(EXERCISE MATERIAL Opens)

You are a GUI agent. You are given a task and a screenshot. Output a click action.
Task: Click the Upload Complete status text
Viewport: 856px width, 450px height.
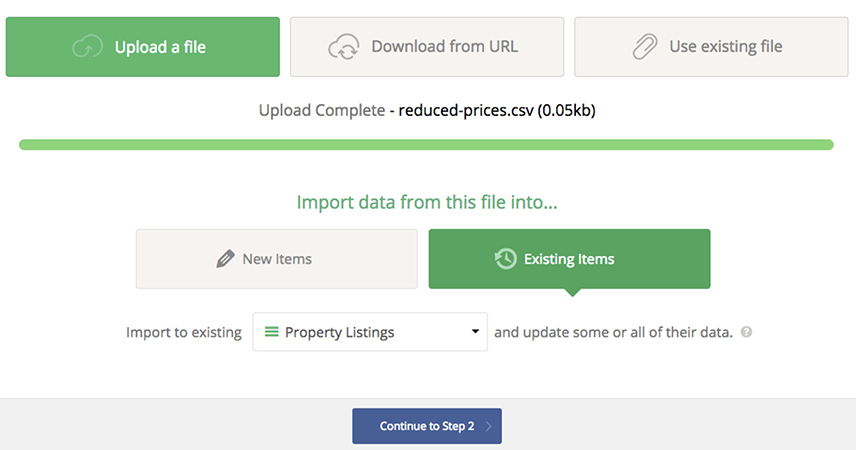(320, 110)
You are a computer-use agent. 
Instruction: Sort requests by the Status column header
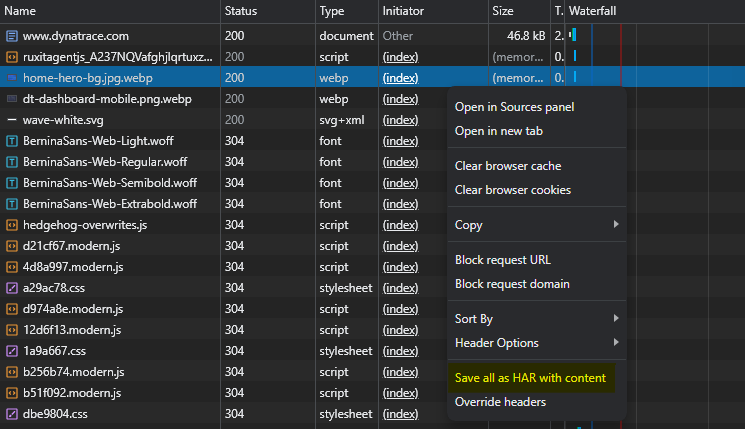click(x=240, y=11)
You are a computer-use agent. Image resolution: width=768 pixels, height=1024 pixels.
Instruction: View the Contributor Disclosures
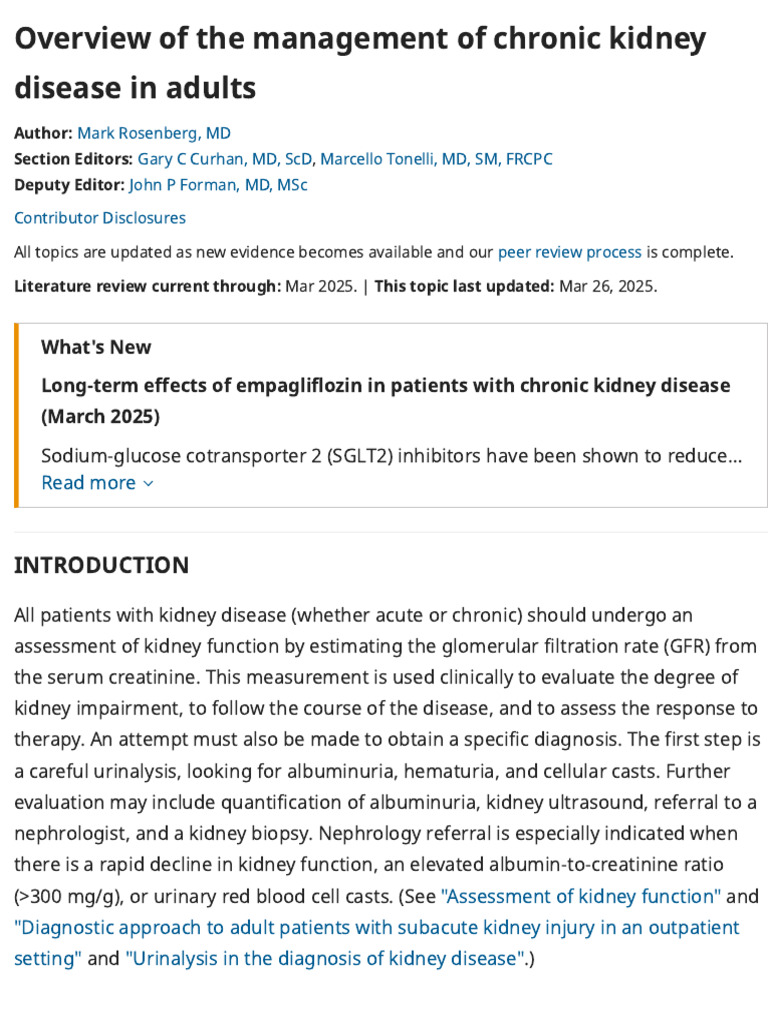coord(100,218)
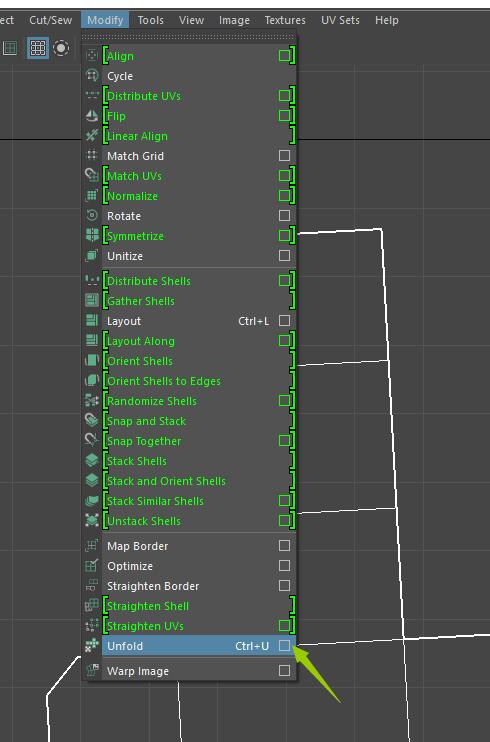The width and height of the screenshot is (490, 742).
Task: Click the Unfold icon in Modify menu
Action: point(91,645)
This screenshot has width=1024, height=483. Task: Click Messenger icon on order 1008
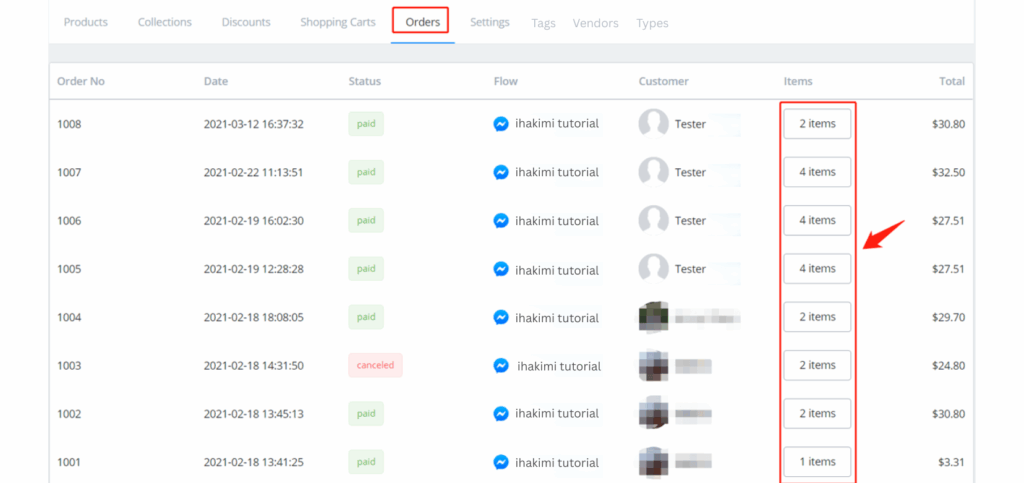click(501, 124)
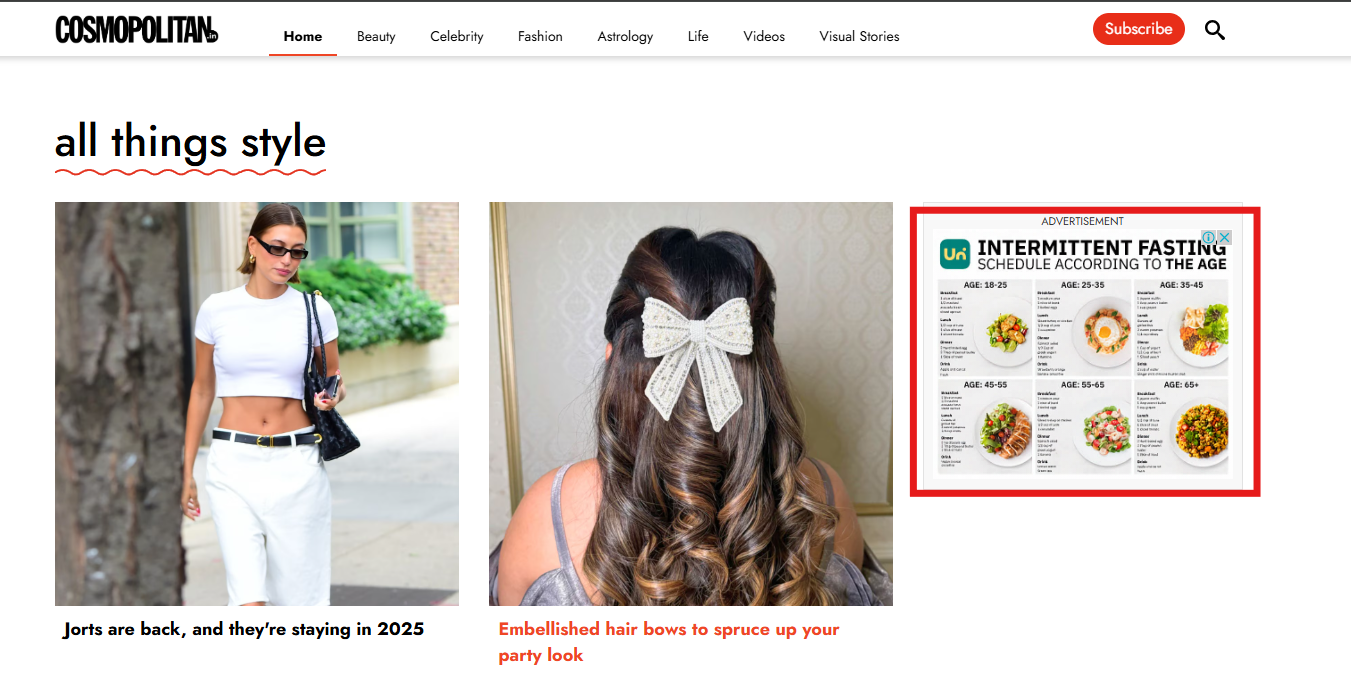The height and width of the screenshot is (675, 1351).
Task: Open the jorts street-style photo
Action: pos(256,403)
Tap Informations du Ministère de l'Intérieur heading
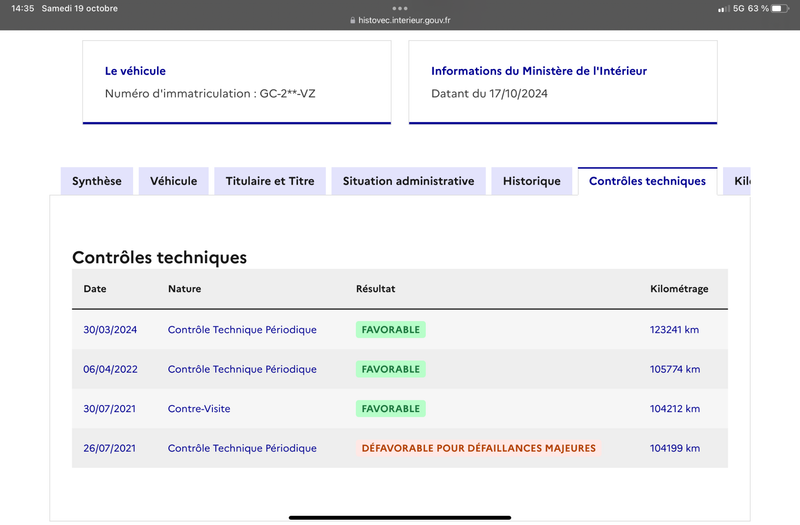 click(x=539, y=71)
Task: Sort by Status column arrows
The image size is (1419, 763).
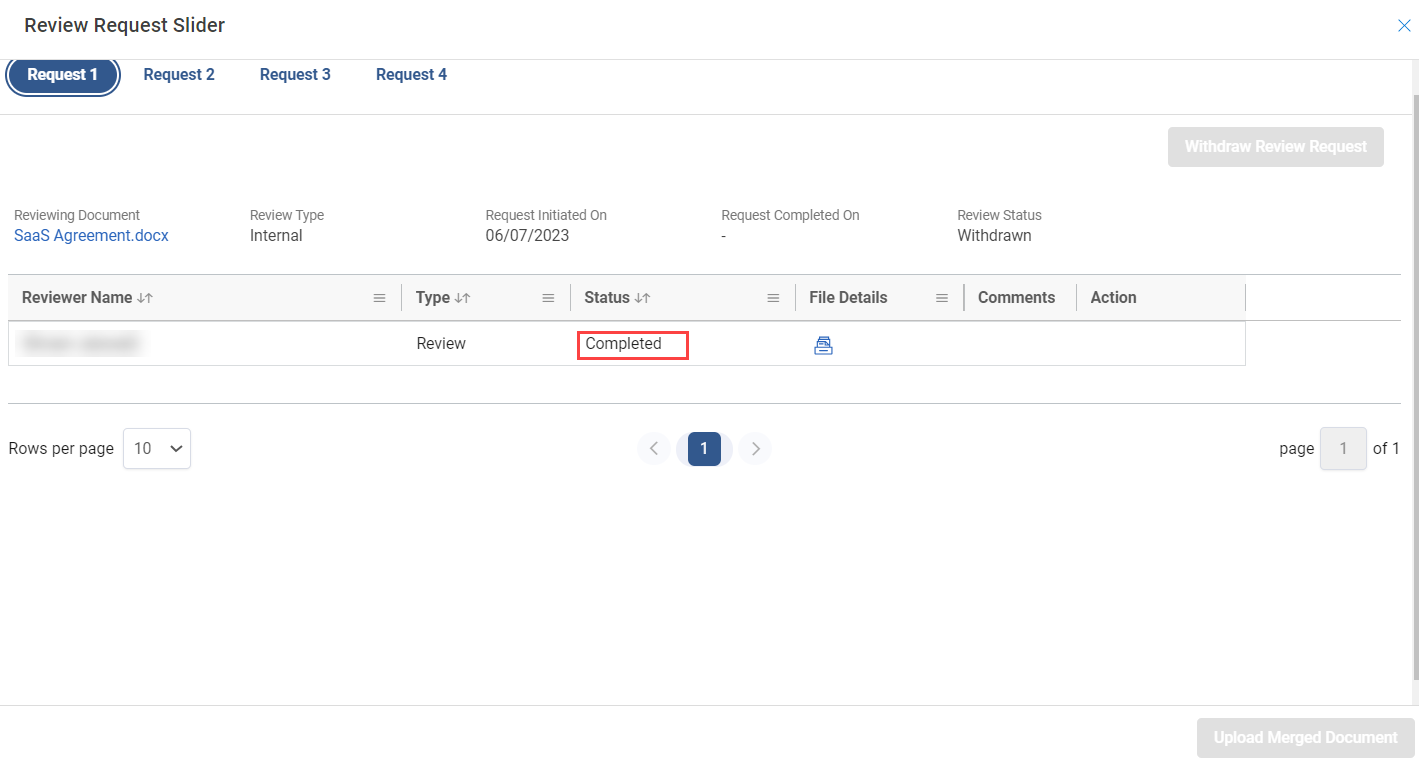Action: (642, 298)
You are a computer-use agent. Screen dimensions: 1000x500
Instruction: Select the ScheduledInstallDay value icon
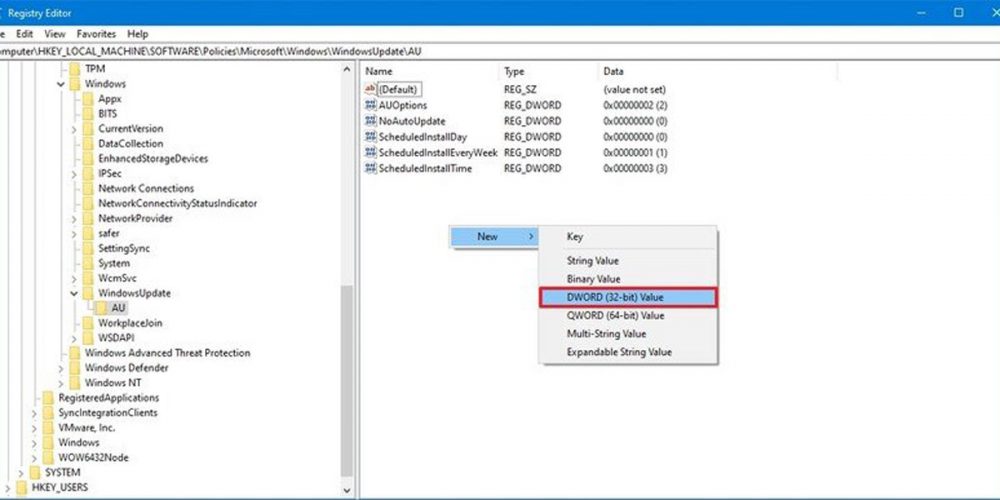click(370, 137)
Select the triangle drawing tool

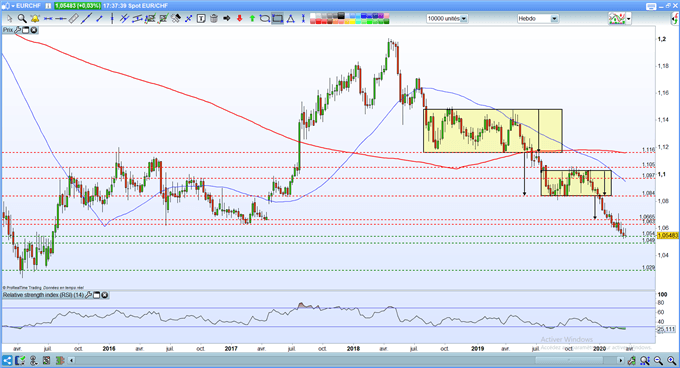291,18
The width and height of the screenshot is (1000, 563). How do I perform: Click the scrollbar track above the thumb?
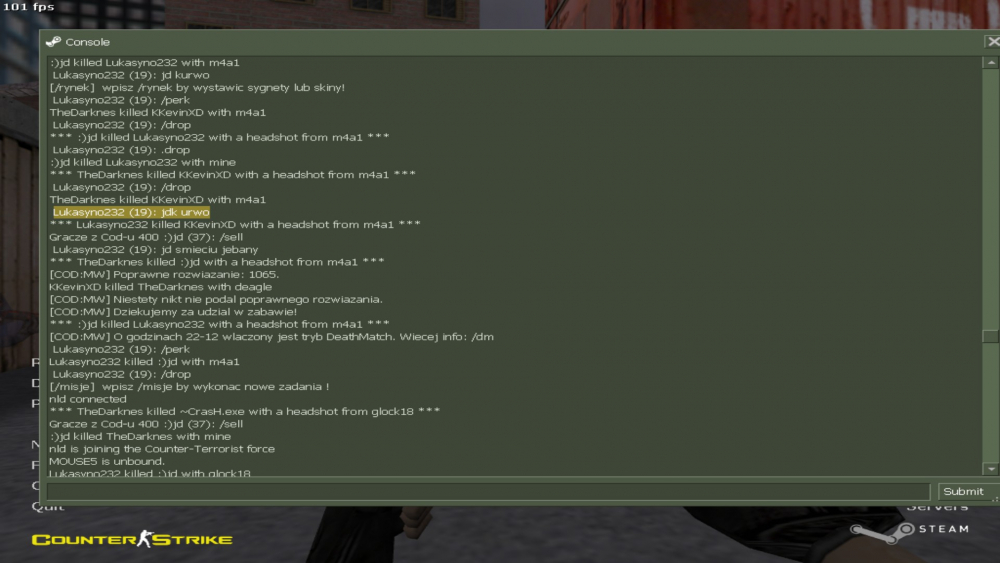click(990, 198)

(EXERCISE MATERIAL Closes)

Print the part of the listing above that opens with the line containing "This screenshot has" and closes with the line containing "Task: Sort by Status column arrows". Copy it exactly, both ends included, and omit the pictures.

This screenshot has width=1024, height=483. Task: Click Messenger icon on order 1008
click(501, 124)
The height and width of the screenshot is (675, 1351).
Task: Open the jorts street-style photo
Action: pos(256,403)
Tap Informations du Ministère de l'Intérieur heading
 click(x=539, y=71)
Task: Sort by Status column arrows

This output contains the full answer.